Problem requirements.
Your answer should be an exact copy of every record.

Dataset excerpts START

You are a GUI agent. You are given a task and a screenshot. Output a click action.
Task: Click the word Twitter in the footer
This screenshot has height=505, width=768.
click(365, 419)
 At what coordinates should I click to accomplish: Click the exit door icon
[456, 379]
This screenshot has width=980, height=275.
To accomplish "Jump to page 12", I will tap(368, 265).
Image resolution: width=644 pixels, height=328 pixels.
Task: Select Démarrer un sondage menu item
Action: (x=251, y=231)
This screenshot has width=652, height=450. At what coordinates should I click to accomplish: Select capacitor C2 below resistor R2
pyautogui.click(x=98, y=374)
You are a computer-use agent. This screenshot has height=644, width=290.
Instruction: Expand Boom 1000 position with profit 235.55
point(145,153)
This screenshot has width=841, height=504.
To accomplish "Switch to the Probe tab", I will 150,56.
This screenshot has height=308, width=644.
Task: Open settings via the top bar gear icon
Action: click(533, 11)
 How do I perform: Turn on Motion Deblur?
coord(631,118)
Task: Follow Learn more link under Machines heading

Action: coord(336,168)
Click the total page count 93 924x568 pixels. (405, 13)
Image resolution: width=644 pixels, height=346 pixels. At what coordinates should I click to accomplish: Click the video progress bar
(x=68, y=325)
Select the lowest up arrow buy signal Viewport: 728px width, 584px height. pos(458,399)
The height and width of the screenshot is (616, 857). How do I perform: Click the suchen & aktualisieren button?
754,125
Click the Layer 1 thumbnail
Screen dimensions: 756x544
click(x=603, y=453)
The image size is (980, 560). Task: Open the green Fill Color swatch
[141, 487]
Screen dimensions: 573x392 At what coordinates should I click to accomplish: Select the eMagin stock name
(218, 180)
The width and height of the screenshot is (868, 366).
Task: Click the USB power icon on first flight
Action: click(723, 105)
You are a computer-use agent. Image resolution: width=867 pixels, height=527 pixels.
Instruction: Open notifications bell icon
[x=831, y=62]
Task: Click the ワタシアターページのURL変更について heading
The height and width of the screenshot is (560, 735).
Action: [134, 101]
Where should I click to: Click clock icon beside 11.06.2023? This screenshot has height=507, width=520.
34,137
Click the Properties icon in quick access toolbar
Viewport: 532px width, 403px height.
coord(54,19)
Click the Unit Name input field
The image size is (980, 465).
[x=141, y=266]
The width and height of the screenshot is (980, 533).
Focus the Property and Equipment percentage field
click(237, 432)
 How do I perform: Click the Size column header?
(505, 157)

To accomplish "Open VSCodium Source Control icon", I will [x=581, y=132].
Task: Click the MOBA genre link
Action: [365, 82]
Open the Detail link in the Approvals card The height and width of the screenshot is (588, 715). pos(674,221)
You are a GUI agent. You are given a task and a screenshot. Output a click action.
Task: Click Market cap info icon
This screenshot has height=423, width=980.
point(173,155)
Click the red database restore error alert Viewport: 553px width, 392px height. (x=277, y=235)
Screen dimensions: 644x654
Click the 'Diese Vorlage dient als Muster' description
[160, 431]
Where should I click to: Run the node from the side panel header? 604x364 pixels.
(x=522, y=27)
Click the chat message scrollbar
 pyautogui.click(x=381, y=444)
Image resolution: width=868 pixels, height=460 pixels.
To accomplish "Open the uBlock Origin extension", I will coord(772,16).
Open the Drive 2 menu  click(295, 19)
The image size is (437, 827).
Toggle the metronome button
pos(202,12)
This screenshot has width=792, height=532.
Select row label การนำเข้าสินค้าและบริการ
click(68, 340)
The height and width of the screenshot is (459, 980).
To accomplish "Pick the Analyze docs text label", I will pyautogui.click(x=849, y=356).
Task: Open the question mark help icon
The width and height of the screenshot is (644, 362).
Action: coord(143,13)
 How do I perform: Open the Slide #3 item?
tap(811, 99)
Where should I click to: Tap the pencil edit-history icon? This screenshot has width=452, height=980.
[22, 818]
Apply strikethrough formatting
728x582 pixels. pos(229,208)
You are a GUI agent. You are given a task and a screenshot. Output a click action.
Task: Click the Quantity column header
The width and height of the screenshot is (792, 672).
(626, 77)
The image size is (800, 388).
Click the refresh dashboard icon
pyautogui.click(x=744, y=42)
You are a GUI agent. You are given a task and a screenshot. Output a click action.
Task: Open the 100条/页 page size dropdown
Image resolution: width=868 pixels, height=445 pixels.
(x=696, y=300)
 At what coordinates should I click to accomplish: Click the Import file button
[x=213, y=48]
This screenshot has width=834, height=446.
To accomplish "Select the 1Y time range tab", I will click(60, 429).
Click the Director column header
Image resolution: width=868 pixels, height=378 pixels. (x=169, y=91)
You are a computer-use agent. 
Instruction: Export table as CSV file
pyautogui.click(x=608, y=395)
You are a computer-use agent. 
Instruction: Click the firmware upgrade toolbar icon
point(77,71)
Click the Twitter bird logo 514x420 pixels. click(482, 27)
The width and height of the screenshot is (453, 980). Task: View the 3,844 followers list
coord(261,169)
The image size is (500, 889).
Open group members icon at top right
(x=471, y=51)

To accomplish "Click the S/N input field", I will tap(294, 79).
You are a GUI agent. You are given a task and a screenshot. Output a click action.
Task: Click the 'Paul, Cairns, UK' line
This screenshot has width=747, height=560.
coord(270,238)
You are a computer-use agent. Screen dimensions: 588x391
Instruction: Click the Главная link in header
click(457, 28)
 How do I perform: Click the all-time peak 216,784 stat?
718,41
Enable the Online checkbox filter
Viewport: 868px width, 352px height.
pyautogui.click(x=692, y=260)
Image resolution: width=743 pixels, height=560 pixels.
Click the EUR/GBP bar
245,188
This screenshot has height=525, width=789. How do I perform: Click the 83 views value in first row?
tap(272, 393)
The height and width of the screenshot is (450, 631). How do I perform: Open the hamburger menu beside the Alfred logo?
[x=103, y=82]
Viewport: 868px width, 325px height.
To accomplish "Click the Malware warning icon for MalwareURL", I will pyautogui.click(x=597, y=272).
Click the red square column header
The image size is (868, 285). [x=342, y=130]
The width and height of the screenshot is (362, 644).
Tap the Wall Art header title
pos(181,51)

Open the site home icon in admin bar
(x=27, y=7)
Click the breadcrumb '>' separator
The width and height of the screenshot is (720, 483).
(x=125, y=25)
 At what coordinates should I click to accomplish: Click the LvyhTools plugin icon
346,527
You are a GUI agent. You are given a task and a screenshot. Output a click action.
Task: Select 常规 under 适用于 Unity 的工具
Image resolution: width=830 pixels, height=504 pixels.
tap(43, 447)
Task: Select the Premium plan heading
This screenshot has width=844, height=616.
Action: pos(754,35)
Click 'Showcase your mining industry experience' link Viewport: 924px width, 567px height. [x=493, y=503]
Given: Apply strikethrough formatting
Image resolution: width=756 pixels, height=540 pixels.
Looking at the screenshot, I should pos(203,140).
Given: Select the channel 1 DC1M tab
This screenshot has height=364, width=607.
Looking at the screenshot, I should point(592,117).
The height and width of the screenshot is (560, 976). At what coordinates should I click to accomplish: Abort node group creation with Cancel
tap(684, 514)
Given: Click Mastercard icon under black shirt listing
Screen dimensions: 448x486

Dataset excerpts END

Your solution.
You are a GUI agent. You are given a task and a screenshot. Output a click action.
Task: Click the word Twitter in the footer
This screenshot has height=505, width=768.
click(365, 419)
 At what coordinates should I click to accomplish: Click the exit door icon
[456, 379]
This screenshot has width=980, height=275.
To accomplish "Jump to page 12", I will tap(368, 265).
Image resolution: width=644 pixels, height=328 pixels.
Task: Select Démarrer un sondage menu item
Action: (x=251, y=231)
This screenshot has width=652, height=450. At what coordinates should I click to accomplish: Select capacitor C2 below resistor R2
pyautogui.click(x=98, y=374)
You are a computer-use agent. This screenshot has height=644, width=290.
Instruction: Expand Boom 1000 position with profit 235.55
point(145,153)
This screenshot has width=841, height=504.
To accomplish "Switch to the Probe tab", I will 150,56.
This screenshot has height=308, width=644.
Task: Open settings via the top bar gear icon
Action: click(533, 11)
 How do I perform: Turn on Motion Deblur?
coord(631,118)
Task: Follow Learn more link under Machines heading

Action: coord(336,168)
Click the total page count 93 924x568 pixels. (405, 13)
Image resolution: width=644 pixels, height=346 pixels. At what coordinates should I click to accomplish: Click the video progress bar
(x=68, y=325)
Select the lowest up arrow buy signal Viewport: 728px width, 584px height. pos(458,399)
The height and width of the screenshot is (616, 857). How do I perform: Click the suchen & aktualisieren button?
754,125
Click the Layer 1 thumbnail
Screen dimensions: 756x544
click(x=603, y=453)
The image size is (980, 560). Task: Open the green Fill Color swatch
[141, 487]
Screen dimensions: 573x392 At what coordinates should I click to accomplish: Select the eMagin stock name
(218, 180)
The width and height of the screenshot is (868, 366).
Task: Click the USB power icon on first flight
Action: click(723, 105)
You are a computer-use agent. Image resolution: width=867 pixels, height=527 pixels.
Instruction: Open notifications bell icon
[x=831, y=62]
Task: Click the ワタシアターページのURL変更について heading
The height and width of the screenshot is (560, 735).
Action: [134, 101]
Where should I click to: Click clock icon beside 11.06.2023? This screenshot has height=507, width=520.
34,137
Click the Properties icon in quick access toolbar
Viewport: 532px width, 403px height.
coord(54,19)
Click the Unit Name input field
The image size is (980, 465).
[x=141, y=266]
The width and height of the screenshot is (980, 533).
Focus the Property and Equipment percentage field
click(237, 432)
 How do I perform: Click the Size column header?
(505, 157)

To accomplish "Open VSCodium Source Control icon", I will [x=581, y=132].
Task: Click the MOBA genre link
Action: [365, 82]
Open the Detail link in the Approvals card The height and width of the screenshot is (588, 715). pos(674,221)
You are a GUI agent. You are given a task and a screenshot. Output a click action.
Task: Click Market cap info icon
This screenshot has height=423, width=980.
point(173,155)
Click the red database restore error alert Viewport: 553px width, 392px height. (x=277, y=235)
Screen dimensions: 644x654
Click the 'Diese Vorlage dient als Muster' description
[160, 431]
Where should I click to: Run the node from the side panel header? 604x364 pixels.
(x=522, y=27)
Click the chat message scrollbar
 pyautogui.click(x=381, y=444)
Image resolution: width=868 pixels, height=460 pixels.
To accomplish "Open the uBlock Origin extension", I will coord(772,16).
Open the Drive 2 menu  click(295, 19)
The image size is (437, 827).
Toggle the metronome button
pos(202,12)
This screenshot has width=792, height=532.
Select row label การนำเข้าสินค้าและบริการ
click(68, 340)
The height and width of the screenshot is (459, 980).
To accomplish "Pick the Analyze docs text label", I will pyautogui.click(x=849, y=356).
Task: Open the question mark help icon
The width and height of the screenshot is (644, 362).
Action: coord(143,13)
 How do I perform: Open the Slide #3 item?
tap(811, 99)
Where should I click to: Tap the pencil edit-history icon? This screenshot has width=452, height=980.
[22, 818]
Apply strikethrough formatting
728x582 pixels. pos(229,208)
You are a GUI agent. You are given a task and a screenshot. Output a click action.
Task: Click the Quantity column header
The width and height of the screenshot is (792, 672).
(626, 77)
The image size is (800, 388).
Click the refresh dashboard icon
pyautogui.click(x=744, y=42)
You are a GUI agent. You are given a task and a screenshot. Output a click action.
Task: Open the 100条/页 page size dropdown
Image resolution: width=868 pixels, height=445 pixels.
(x=696, y=300)
 At what coordinates should I click to accomplish: Click the Import file button
[x=213, y=48]
This screenshot has width=834, height=446.
To accomplish "Select the 1Y time range tab", I will click(60, 429).
Click the Director column header
Image resolution: width=868 pixels, height=378 pixels. (x=169, y=91)
You are a computer-use agent. 
Instruction: Export table as CSV file
pyautogui.click(x=608, y=395)
You are a computer-use agent. 
Instruction: Click the firmware upgrade toolbar icon
point(77,71)
Click the Twitter bird logo 514x420 pixels. click(482, 27)
The width and height of the screenshot is (453, 980). Task: View the 3,844 followers list
coord(261,169)
The image size is (500, 889).
Open group members icon at top right
(x=471, y=51)

To accomplish "Click the S/N input field", I will tap(294, 79).
You are a GUI agent. You are given a task and a screenshot. Output a click action.
Task: Click the 'Paul, Cairns, UK' line
This screenshot has width=747, height=560.
coord(270,238)
You are a computer-use agent. Screen dimensions: 588x391
Instruction: Click the Главная link in header
click(457, 28)
 How do I perform: Click the all-time peak 216,784 stat?
718,41
Enable the Online checkbox filter
Viewport: 868px width, 352px height.
pyautogui.click(x=692, y=260)
Image resolution: width=743 pixels, height=560 pixels.
Click the EUR/GBP bar
245,188
This screenshot has height=525, width=789. How do I perform: Click the 83 views value in first row?
tap(272, 393)
The height and width of the screenshot is (450, 631). How do I perform: Open the hamburger menu beside the Alfred logo?
[x=103, y=82]
Viewport: 868px width, 325px height.
To accomplish "Click the Malware warning icon for MalwareURL", I will pyautogui.click(x=597, y=272).
Click the red square column header
The image size is (868, 285). [x=342, y=130]
The width and height of the screenshot is (362, 644).
Tap the Wall Art header title
pos(181,51)

Open the site home icon in admin bar
(x=27, y=7)
Click the breadcrumb '>' separator
The width and height of the screenshot is (720, 483).
(x=125, y=25)
 At what coordinates should I click to accomplish: Click the LvyhTools plugin icon
346,527
You are a GUI agent. You are given a task and a screenshot. Output a click action.
Task: Select 常规 under 适用于 Unity 的工具
Image resolution: width=830 pixels, height=504 pixels.
tap(43, 447)
Task: Select the Premium plan heading
This screenshot has width=844, height=616.
Action: pos(754,35)
Click 'Showcase your mining industry experience' link Viewport: 924px width, 567px height. [x=493, y=503]
Given: Apply strikethrough formatting
Image resolution: width=756 pixels, height=540 pixels.
Looking at the screenshot, I should pos(203,140).
Given: Select the channel 1 DC1M tab
This screenshot has height=364, width=607.
Looking at the screenshot, I should point(592,117).
The height and width of the screenshot is (560, 976). At what coordinates should I click to accomplish: Abort node group creation with Cancel
tap(684, 514)
Given: Click Mastercard icon under black shirt listing
Screen dimensions: 448x486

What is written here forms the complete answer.